Collection of Rare and Important Bibles to be Offered at Swann in 2009

Two of Swann Galleries’ autumn 2009 auctions feature desirable Bibles from the collection of Mel and Julie Meadows—it is the largest offering of Bibles to come up for auction in recent years. The September 17, 2009 auction of Printed & Manuscript Americana offers American examples; while the October 20 Early Printed Books sale features 59 early English Bibles and other religious texts.


1781–82 Aitken Bible

The Aitken Bible, Philadelphia, 1781–82. Sold September 17, 2009, for $43,200.

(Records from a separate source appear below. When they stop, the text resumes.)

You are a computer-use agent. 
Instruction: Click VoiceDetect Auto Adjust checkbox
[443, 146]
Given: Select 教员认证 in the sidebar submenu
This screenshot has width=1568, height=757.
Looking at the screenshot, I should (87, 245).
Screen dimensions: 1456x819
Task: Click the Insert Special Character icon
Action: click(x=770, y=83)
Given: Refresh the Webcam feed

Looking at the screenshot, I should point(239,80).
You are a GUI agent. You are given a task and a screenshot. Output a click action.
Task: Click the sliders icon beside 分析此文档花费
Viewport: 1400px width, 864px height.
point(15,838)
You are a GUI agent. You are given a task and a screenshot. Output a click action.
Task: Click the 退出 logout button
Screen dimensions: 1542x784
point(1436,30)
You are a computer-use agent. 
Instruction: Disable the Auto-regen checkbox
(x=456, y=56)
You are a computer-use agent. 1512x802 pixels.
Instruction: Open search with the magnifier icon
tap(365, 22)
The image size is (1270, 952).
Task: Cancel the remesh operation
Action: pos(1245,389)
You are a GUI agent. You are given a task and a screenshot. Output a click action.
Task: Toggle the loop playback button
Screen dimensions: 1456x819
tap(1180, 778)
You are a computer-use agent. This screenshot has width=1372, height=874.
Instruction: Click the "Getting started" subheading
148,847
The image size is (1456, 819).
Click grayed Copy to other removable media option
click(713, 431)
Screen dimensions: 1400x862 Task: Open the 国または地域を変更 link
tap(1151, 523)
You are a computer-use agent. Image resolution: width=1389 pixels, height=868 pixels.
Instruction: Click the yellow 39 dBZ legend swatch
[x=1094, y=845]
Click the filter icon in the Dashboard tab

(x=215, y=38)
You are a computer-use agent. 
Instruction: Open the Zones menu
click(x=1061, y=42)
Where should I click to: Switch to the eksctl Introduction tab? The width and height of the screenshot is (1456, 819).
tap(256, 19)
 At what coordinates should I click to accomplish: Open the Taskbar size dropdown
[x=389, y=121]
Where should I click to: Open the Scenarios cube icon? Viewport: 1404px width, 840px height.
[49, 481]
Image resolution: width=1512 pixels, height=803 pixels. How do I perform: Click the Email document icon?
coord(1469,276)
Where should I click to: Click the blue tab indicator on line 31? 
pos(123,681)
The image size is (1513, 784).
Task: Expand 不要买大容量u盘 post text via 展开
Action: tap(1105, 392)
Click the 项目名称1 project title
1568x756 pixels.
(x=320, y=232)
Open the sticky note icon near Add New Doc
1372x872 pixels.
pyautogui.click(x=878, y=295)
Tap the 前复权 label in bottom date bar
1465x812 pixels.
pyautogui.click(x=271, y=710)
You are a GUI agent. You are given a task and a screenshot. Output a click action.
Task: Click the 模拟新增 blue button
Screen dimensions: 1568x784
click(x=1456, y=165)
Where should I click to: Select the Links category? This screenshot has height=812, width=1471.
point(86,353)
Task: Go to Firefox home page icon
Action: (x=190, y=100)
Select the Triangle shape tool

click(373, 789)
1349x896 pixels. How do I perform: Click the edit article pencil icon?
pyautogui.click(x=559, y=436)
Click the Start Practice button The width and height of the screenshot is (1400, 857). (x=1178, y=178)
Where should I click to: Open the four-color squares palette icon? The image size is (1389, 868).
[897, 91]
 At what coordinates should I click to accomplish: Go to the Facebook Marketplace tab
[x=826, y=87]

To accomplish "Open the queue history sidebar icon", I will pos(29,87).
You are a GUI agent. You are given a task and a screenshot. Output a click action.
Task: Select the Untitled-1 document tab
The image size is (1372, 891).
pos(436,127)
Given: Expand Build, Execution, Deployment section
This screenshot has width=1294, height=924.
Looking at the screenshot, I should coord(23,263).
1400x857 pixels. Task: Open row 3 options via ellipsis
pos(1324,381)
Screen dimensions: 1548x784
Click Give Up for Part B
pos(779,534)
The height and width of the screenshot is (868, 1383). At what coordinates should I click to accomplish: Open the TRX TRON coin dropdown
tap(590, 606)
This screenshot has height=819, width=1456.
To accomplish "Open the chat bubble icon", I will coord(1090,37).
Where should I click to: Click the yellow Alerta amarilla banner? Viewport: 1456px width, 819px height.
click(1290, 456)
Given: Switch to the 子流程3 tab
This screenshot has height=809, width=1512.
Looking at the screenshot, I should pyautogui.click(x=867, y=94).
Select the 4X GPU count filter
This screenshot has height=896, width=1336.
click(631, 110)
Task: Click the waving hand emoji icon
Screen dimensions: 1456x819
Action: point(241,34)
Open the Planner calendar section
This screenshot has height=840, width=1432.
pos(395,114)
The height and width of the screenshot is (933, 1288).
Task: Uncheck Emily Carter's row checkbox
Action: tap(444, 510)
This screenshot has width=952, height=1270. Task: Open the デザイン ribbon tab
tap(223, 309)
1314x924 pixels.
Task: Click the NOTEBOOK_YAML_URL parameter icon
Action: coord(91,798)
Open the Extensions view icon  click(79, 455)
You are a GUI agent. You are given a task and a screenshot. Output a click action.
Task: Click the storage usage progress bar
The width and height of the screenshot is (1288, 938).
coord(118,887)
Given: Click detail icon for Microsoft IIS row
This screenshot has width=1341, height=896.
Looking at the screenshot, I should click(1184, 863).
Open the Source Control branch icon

The Meadows collected important editions of the Bible in English, and among their treasures are such rarities as the 1781–82 Aitken Bible, also known as the Bible of the Revolution. It was the first complete Bible in English printed in America and the only Bible ever authorized by Congress. Fewer than 100 copies are known to exist. Sold for $43,200.


Bay Psalm Book

Bay Psalm Book, circa 1669–82. Sold September 17, 2009, for $57,600.

A later 17th-century edition of the Bay Psalm Book sold for $57,600. This new translation of the Psalms by the colonists was the first book printed in British North America and went through several editions after its original publication in 1640, The copy offered here is thought to date from 1682. All of these editions are extremely scarce and rarely appear on the market.


English Bible Translations

Noteworthy in the October 20, 2009 sale of Medical & Scientific Books / Bibles & Early Printed Books are early editions of the major English Bible translations. These include the 1540 edition of the Great Bible, the first English-language version authorized for public use, here in an early nineteenth-century Masonic binding; a hand-colored copy of the 1552 first illustrated quarto edition of the Tyndale version; the 1560 first edition of the Geneva Bible, which became the household Bible of Elizabethan England; the 1568 first edition of the lavishly illustrated Bishops’ Bible, which replaced the Great Bible as the version authorized for church use; and the 1613-11 second edition of the King James version, known as the “She” Bible because of the reading “she” instead of “he” in Ruth 3:15.

Another Bible with a typographical variation is the “Vinegar Bible,” Oxford, 1717-16, which contains the word “vinegar” instead of “vineyard” in Luke 20, among other misprints.